# [DATASET RECORDS]
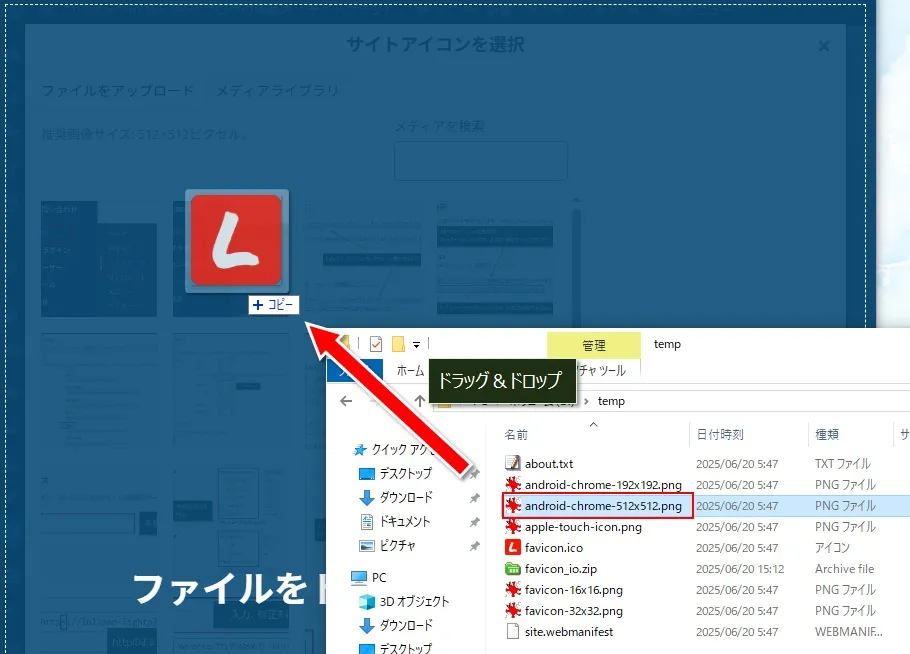Switch to the ホーム ribbon tab
910x654 pixels.
pos(410,370)
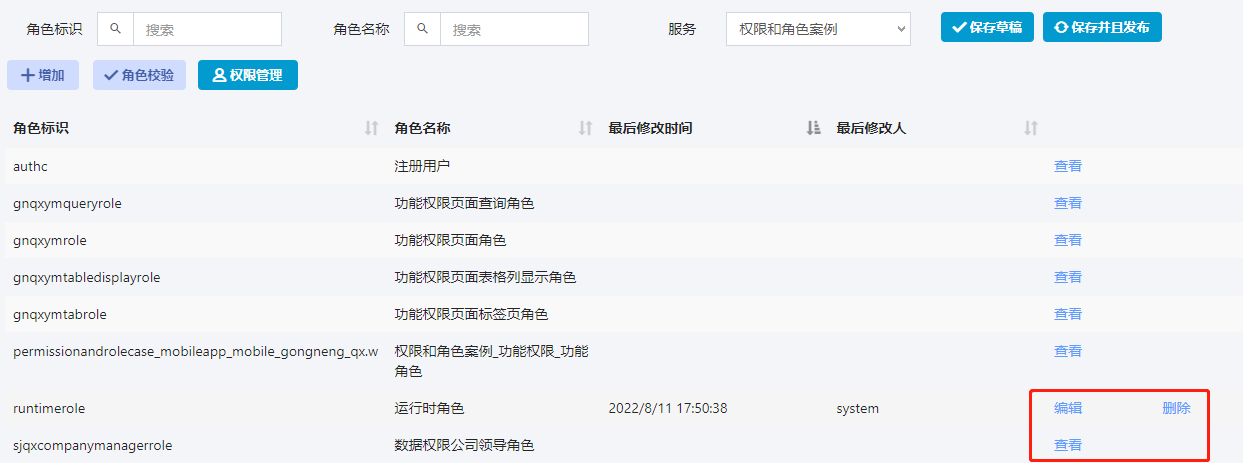Focus the 角色名称 search input

(x=513, y=29)
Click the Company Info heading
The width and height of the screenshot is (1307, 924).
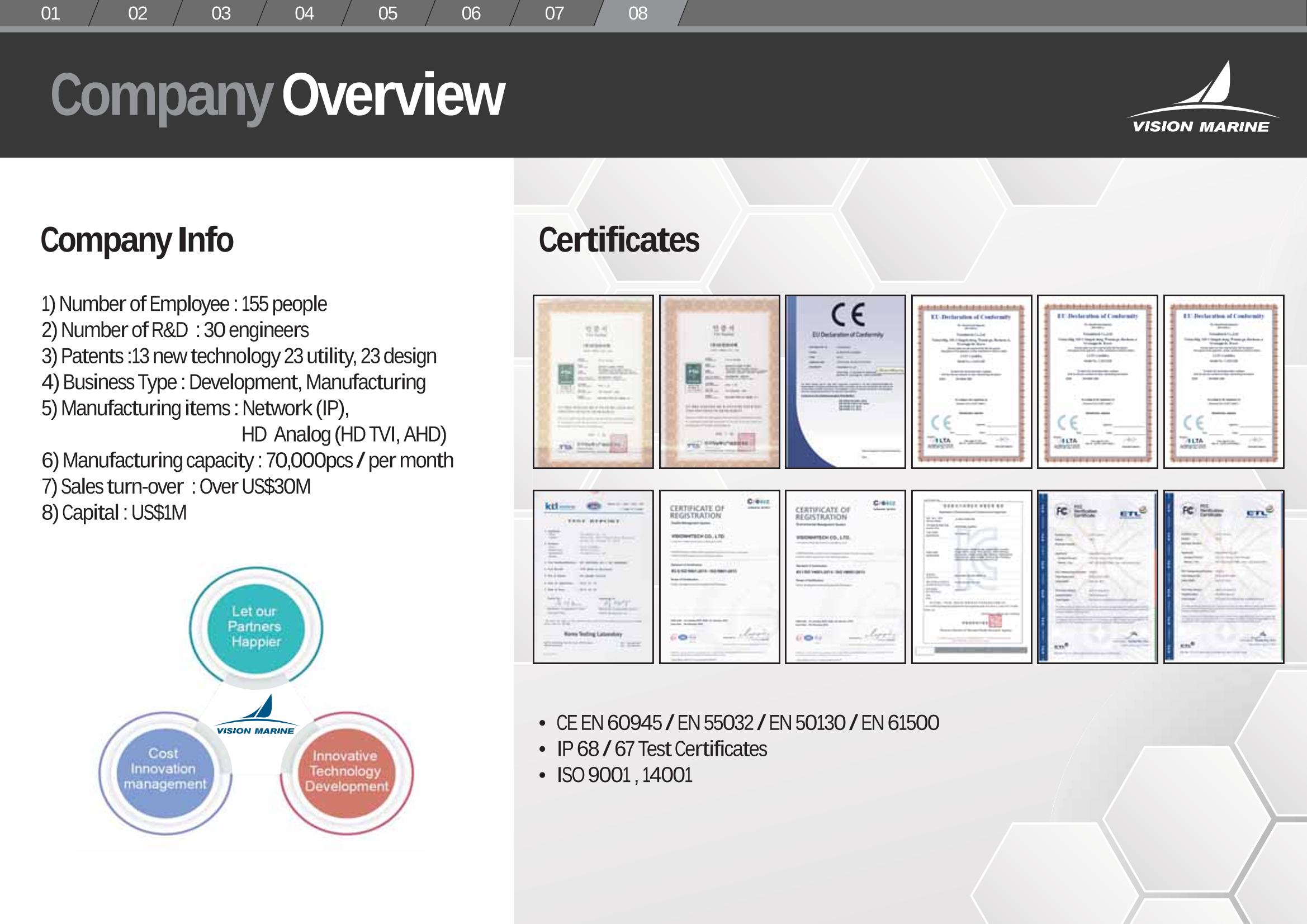[136, 240]
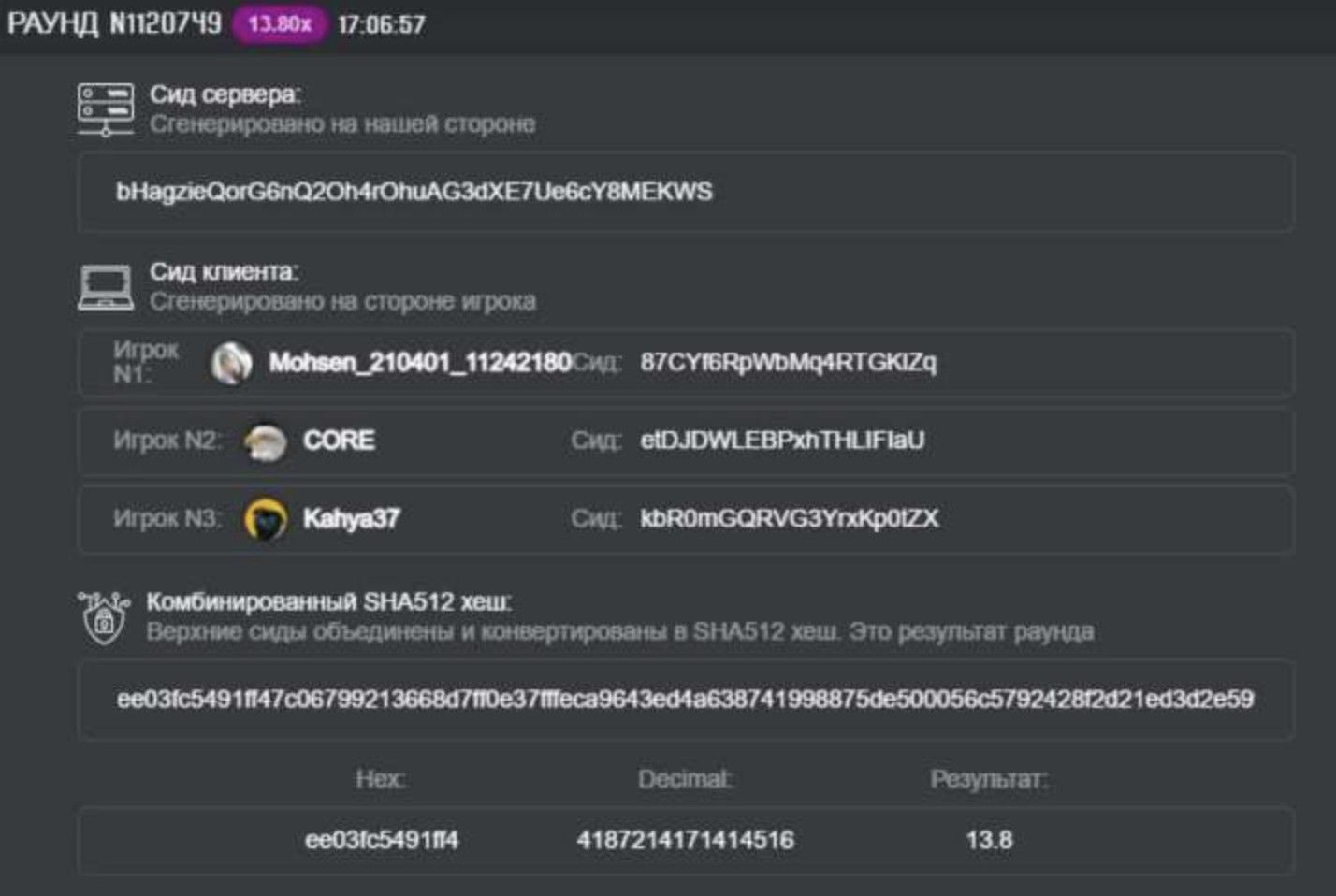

# [WHAT IS BEING ASKED]
Your copy should hold exactly the lines from the one that contains "The width and" through the final line of the data, both ends included, and no pictures.

# [ANSWER SECTION]
The width and height of the screenshot is (1307, 924).
[136, 240]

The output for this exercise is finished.